In Search of the Cuenca Biennial

Finishing School in the Cuenca Biennial. Photo by the author.

The night was black and viscous in Cuenca, though the mountain air was thin. It had been 22 hours since I left New York, via Bogotá and Quito, for the colonial town nestled in the foothills of the Ecuadorian Andes. As my taxi dropped me off on a cobblestoned street, there was no sign of the Cuenca Biennial, whose 14th- edition was set to open in a couple days: just shuttered window hatches and doors with magnificent knockers, a city with a 9 pm bedtime. A loud rap summoned the night porter, who directed me through a darkened atrium and up two flights of creaking stairs.

I had arrived at the invitation of Jesús Fuenmayor, the biennial's curator, who attached a dense week-long program of openings to his email—each, I assumed, part of the sprawling exhibition, titled "Estructuras Vivas"' (Living Structures), which would unfold at various locations throughout the city. Cuenca, a UNESCO World Heritage site, has hosted the biennial in its colonial arcades and convents since 1987, making it the second oldest of its kind in South America. A curatorial crucible for the region, its organizers and artists have mostly hailed from Latin America. Painting predominated across a series of national presentations until 2002, when it became a thematic exhibition of a model familiar to the contemporary biennial circuit. Fuenmayor, the director and curator of the Cisneros Fontanals Art Foundation (CIFO), promised to bring a breadth of expertise to the project. In a curatorial statement (also attached to his email), he acknowledged the importance of art as "plural experience: aesthetic, sensory, intellectual, emotional, affective, but also psychological, political, sociological, anthropological."

The morning sun burned hot white and cancerously direct. No exhibition guide had yet been printed, but I had starred the listed exhibition sites on Google Maps—an old press trip habit—and set out for Plaza Civica, a broad square that abuts a large indoor market. A propeller plane had crash-landed on the paving stones, and daylight glinted off its unpainted tin. Two small boys bounced up and down on its wings, while women carrying baskets of fruit passed by, taking little notice. This was a Beechcraft Super King 200, I later learned: the same model that was carrying the president of Ecuador, Jaime Roldós Aguilera, when it mysteriously crashed on May 24, 1981—here reconstructed by the LA-based collective Finishing School. Not long after Chilean president Salvador Allende was murdered in a CIA-orchestrated coup, the tragedy has long been shrouded in suspicion of US involvement and galvanized Ecuadorian resistance to American imperialism. That morning, though, with no accompanying label, it shone like an oversized Christmas bauble.

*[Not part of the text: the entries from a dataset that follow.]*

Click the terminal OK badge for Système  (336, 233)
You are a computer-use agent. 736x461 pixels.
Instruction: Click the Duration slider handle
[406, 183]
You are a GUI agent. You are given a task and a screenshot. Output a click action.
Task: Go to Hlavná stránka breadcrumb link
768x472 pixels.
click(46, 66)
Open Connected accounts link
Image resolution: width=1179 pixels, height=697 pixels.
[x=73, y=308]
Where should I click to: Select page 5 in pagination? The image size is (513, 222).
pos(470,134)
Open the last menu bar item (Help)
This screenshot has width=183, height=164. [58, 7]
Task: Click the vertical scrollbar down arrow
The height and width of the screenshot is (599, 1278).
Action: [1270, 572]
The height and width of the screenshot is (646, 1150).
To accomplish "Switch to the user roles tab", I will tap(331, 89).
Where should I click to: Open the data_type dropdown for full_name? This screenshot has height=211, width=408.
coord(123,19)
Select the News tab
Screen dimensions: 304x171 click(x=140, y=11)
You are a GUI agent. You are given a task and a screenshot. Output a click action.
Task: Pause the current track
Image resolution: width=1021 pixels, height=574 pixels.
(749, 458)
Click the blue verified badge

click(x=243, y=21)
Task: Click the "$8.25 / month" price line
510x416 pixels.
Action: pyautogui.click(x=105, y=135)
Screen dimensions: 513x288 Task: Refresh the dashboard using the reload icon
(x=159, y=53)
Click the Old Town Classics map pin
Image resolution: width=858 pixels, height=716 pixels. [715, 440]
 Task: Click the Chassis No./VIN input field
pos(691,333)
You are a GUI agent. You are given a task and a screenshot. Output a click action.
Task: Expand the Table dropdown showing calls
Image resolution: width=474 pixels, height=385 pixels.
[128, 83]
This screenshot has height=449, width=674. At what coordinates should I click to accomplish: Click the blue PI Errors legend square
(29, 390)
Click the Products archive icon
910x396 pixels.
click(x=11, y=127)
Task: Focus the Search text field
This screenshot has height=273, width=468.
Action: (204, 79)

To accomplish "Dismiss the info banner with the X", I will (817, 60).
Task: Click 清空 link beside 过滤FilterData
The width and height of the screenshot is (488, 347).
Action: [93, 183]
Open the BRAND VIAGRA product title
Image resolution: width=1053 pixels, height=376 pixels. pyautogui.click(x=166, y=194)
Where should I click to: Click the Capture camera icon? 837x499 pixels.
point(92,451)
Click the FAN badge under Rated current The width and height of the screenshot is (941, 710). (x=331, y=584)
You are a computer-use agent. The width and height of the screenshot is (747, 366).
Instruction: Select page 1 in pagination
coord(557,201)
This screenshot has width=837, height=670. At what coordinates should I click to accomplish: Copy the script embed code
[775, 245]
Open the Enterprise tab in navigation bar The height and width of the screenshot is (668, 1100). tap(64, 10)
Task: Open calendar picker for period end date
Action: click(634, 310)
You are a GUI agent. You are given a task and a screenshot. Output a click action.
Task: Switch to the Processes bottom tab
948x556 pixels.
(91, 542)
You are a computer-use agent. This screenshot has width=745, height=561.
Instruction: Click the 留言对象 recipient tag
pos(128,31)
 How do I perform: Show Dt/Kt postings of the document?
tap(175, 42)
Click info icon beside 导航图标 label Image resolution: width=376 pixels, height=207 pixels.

Other works were less easy to find. I browsed market stalls packed with green lucuma, orange aguaymanto and naranjilla, before finding myself back where I'd started. There a halved column of cast concrete, its two sides just an inch apart, had been erected in the center of the plaza. A photographer stood snapping photos, another auspicious sign. When I got closer I noticed a heaving body encased inside: Carlos Martiel, the artist and performer of his work Gente de Color (People of Color), 2018. The intensely claustrophobic gesture elicited more curiosity from locals. Many pressed their noses to the crack; some were surprised to find a man staring back at them. Behind Martiel, Quechua shoe-shiners knelt at their stations before mostly white clients, an unsettling parallel to the prison of racism his work enacted.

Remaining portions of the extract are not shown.